## [Page text]
Sanjana Brahmawar Mohan (MSc Epidemiology, 2012) works with Basic Healthcare Services, a not-for-profit organisation which runs primary healthcare clinics (called AMRIT clinics) in remote, tribal communities in southern Rajasthan, India. Here, she describes how her work has been affected by the COVID-19 pandemic and lockdown.
“Tribal communities in southern Rajasthan in India have amongst the highest burden of malnutrition in the state as well as the country, and a huge burden of morbidities as well as preventable mortality. In areas where they exist, AMRIT clinics are the only facilities run by qualified health providers, with the next facility located at least 15-20 km away. When the pandemic and lockdown began, a major challenge was continuing health services, and also ensuring the safety of our health workforce of physicians, nurses and health workers. The other health facilities were shutting down the regular outdoor services and focusing on COVID-19 alone. As we were practically the only providers in the area, cutting down on their work even in the face of the pandemic was not an option.

## [Source information]
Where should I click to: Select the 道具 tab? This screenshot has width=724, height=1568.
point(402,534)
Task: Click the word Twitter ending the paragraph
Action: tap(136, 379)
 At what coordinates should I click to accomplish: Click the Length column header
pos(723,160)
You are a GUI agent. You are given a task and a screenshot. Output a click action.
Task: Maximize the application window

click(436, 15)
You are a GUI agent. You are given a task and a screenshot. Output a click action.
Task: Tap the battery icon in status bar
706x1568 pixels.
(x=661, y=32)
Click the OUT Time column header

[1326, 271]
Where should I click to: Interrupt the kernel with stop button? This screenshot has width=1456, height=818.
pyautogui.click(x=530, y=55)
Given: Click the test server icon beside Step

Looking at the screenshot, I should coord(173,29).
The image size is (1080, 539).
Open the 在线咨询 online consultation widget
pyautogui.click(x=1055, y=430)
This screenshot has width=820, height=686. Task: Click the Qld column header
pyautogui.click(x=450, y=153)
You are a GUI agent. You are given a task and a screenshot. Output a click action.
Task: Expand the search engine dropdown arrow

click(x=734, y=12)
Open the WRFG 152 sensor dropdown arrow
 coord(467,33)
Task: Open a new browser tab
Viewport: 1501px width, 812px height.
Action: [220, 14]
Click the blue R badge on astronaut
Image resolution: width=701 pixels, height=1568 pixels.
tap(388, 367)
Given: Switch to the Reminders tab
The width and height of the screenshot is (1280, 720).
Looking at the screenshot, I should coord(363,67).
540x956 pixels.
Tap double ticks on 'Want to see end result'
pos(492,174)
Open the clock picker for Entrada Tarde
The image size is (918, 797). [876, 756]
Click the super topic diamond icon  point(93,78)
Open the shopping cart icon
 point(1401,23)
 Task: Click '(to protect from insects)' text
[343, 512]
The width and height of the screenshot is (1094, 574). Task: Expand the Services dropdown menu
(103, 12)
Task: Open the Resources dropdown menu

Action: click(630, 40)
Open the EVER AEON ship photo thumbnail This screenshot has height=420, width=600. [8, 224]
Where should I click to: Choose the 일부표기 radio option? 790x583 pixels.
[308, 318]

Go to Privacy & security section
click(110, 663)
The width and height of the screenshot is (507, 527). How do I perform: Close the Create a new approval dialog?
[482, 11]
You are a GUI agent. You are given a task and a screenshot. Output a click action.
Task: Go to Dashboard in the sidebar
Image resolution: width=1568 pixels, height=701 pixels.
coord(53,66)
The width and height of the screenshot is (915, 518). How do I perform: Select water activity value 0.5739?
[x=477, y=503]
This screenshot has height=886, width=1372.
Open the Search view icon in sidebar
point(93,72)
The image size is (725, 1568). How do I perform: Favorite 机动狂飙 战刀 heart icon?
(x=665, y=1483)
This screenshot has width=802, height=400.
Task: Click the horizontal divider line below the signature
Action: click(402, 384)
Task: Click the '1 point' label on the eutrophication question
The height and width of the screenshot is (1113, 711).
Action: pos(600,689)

## [Work instructions]
1. In the account of AMRIT clinics during the pandemic, how far away is the next health facility from the areas these clinics serve?
2. Please continue the account of AMRIT clinics during the pandemic from its last sentence.

## [Responses for each task]
1. At least 15-20 km away.

2.
“Faced with resource and space constraints, our response included using masks (multilayered, reusable ones), social distancing, and rigorous hand hygiene. We also shifted the consultation area into the open to further reduce transmission risk. The sense of fear everywhere also affected our nurses and health workers, who were under constant pressure from their families to return home. Speaking to them regularly, clearing their doubts as well as fears with scientific knowledge as it became known, was and still is an important part of our work. These discussions, carried out through online sessions as well as in person, have clearly boosted their confidence.
“Halting of all public transport and marked restrictions on travel made it very difficult for patients with chronic conditions, most commonly tuberculosis, diabetes and hypertension to visit the clinics. We listed out these patients and our nurses and health workers made home visits to deliver their medicines. Being close to the communities, we were also able to identify their urgent needs. Very soon after the lockdown began, there was a severe shortage of food. Our field teams identified the most vulnerable families for whom we, together with the government, mobilised food rations quickly. In the early days of the pandemic, there were also a lot of rumours circulating in the communities that created a panic like situation. We trained our health workers, who conducted telephonic counselling of community members, responded to their questions, and allayed their fears.
“Training of the physicians, nurses and health workers has always been an important part of our work. While we have not been able to conduct in-person training since the lockdown began, we have shifted to online platforms to continue the agenda. We have been using individual assessments (using apps such as google docs), and on-job mentoring and support.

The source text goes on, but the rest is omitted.